(Records to process)

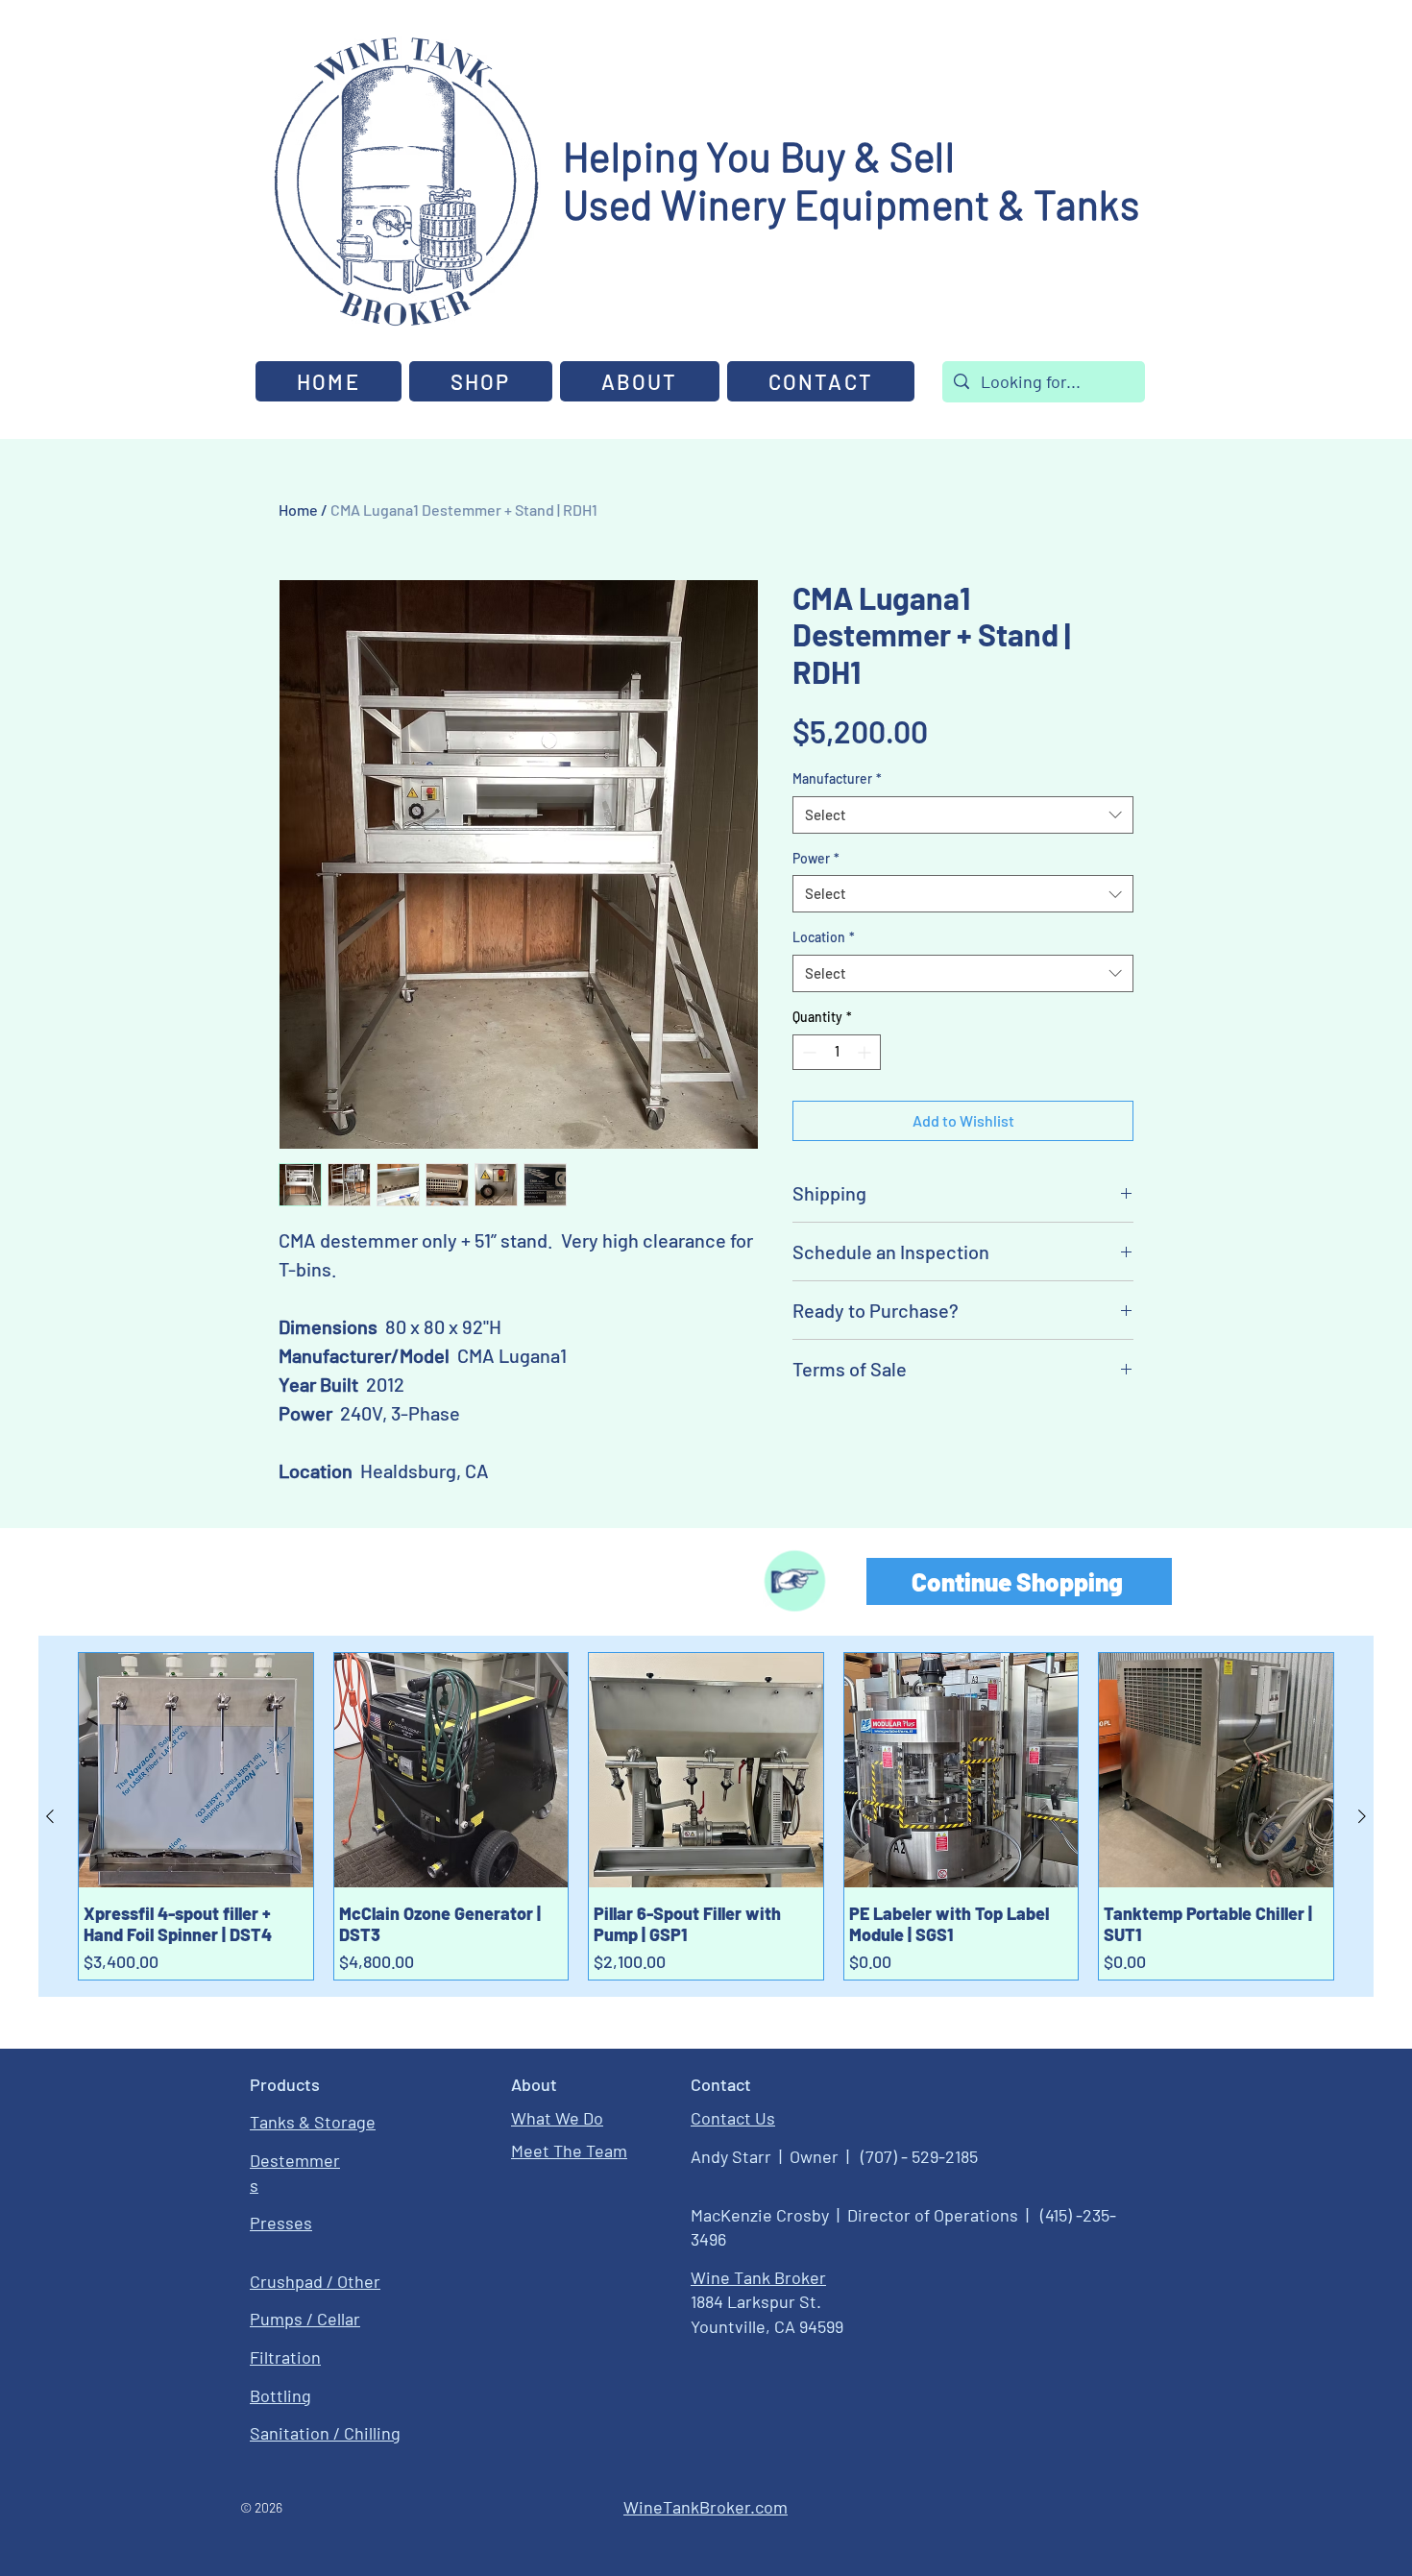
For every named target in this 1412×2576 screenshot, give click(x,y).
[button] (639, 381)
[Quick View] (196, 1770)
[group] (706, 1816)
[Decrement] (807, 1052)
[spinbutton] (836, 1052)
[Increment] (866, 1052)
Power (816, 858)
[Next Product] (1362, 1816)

* * *

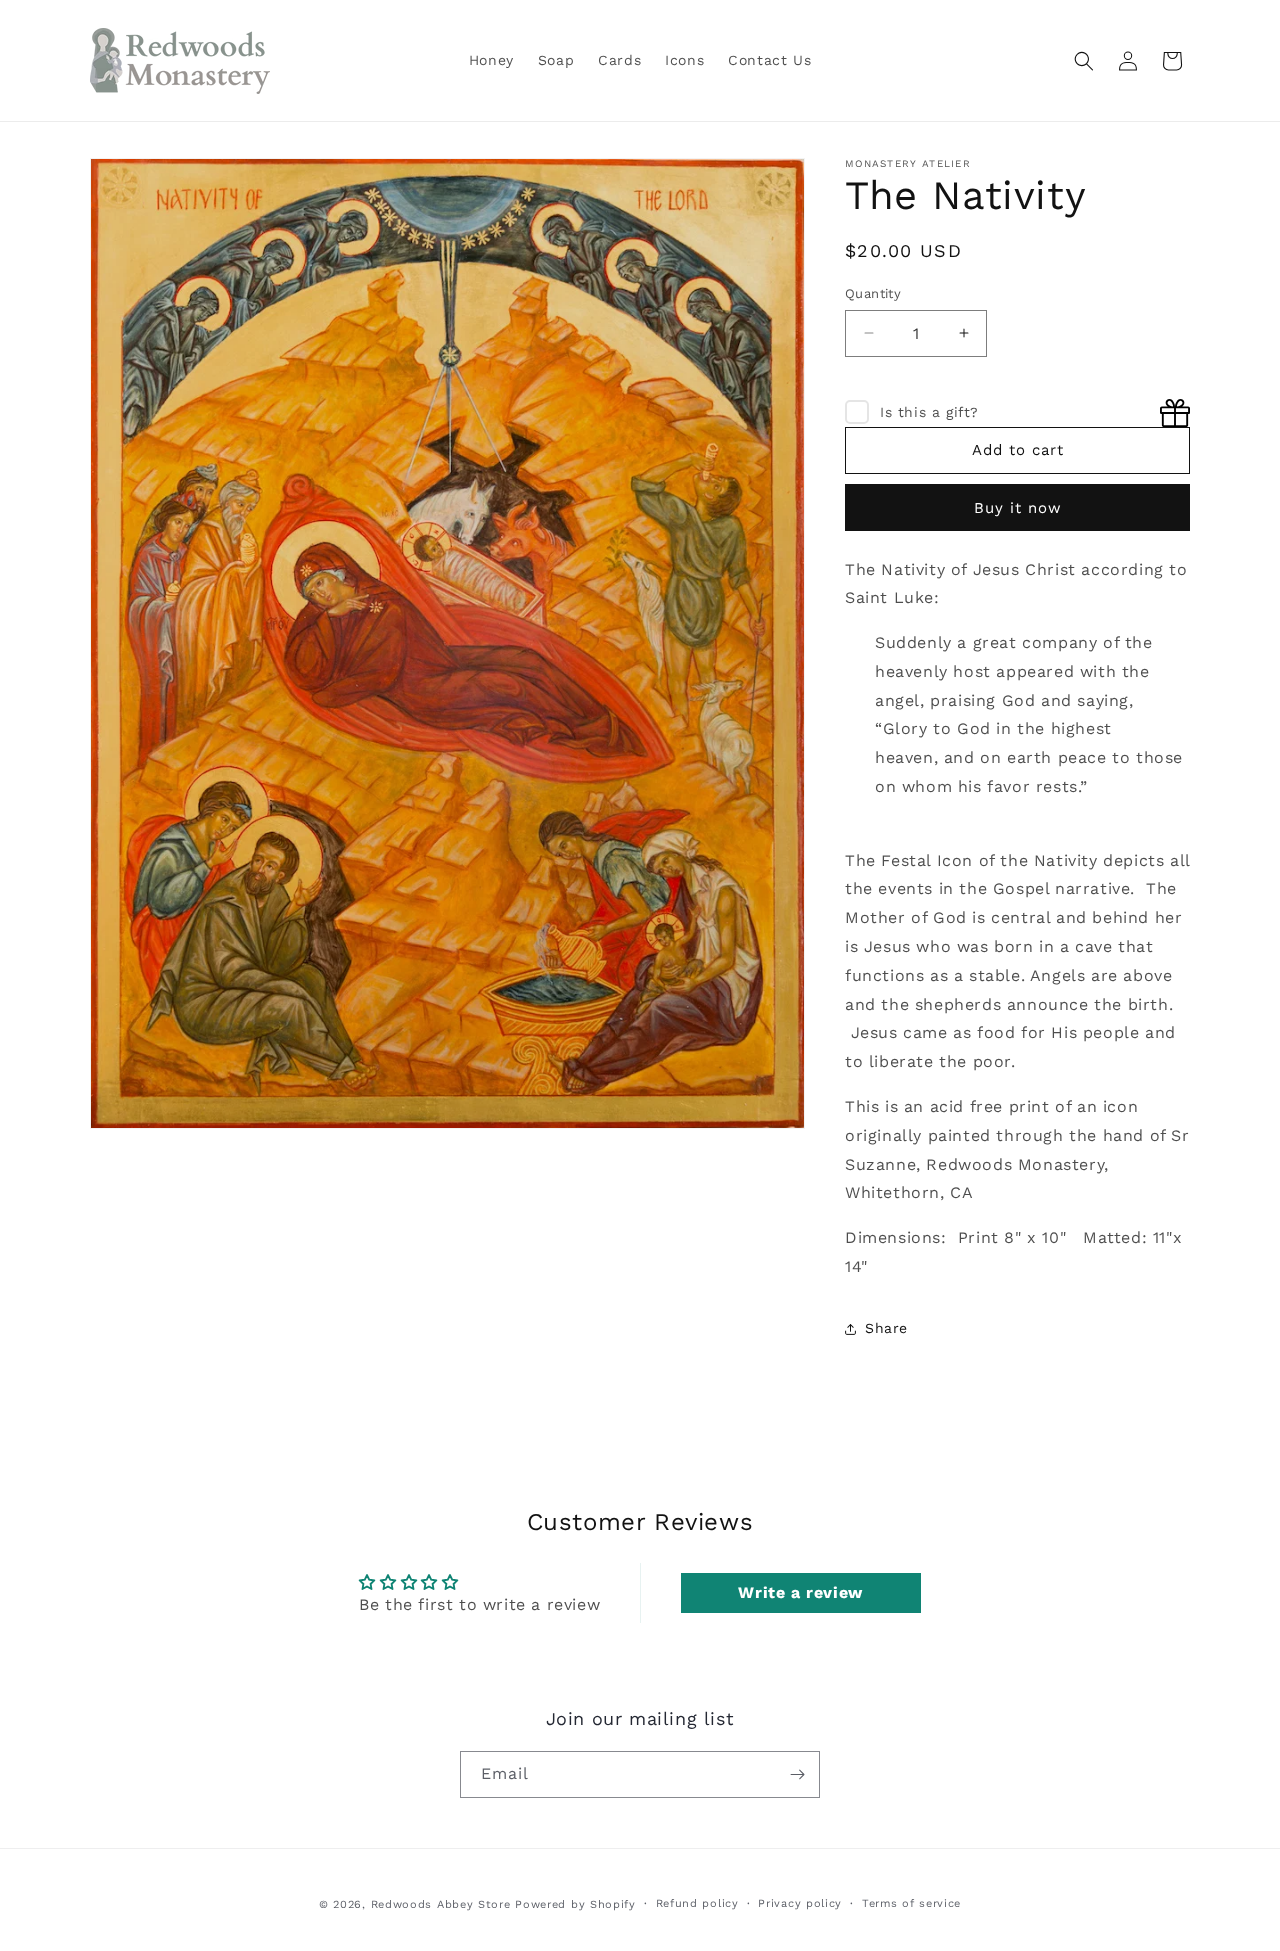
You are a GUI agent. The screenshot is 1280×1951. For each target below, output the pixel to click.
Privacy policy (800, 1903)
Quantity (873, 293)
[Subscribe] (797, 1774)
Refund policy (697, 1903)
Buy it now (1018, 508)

==

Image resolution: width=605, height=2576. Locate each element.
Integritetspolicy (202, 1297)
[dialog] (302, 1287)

(Your objective) With the line holding "For every named" as the first and the line holding "[Next Product] (1362, 1816)" as the last, please transcribe exactly the lines of the material above in that range and nothing else.

(Solution)
For every named target in this 1412×2576 screenshot, give click(x,y).
[button] (639, 381)
[Quick View] (196, 1770)
[group] (706, 1816)
[Decrement] (807, 1052)
[spinbutton] (836, 1052)
[Increment] (866, 1052)
Power (816, 858)
[Next Product] (1362, 1816)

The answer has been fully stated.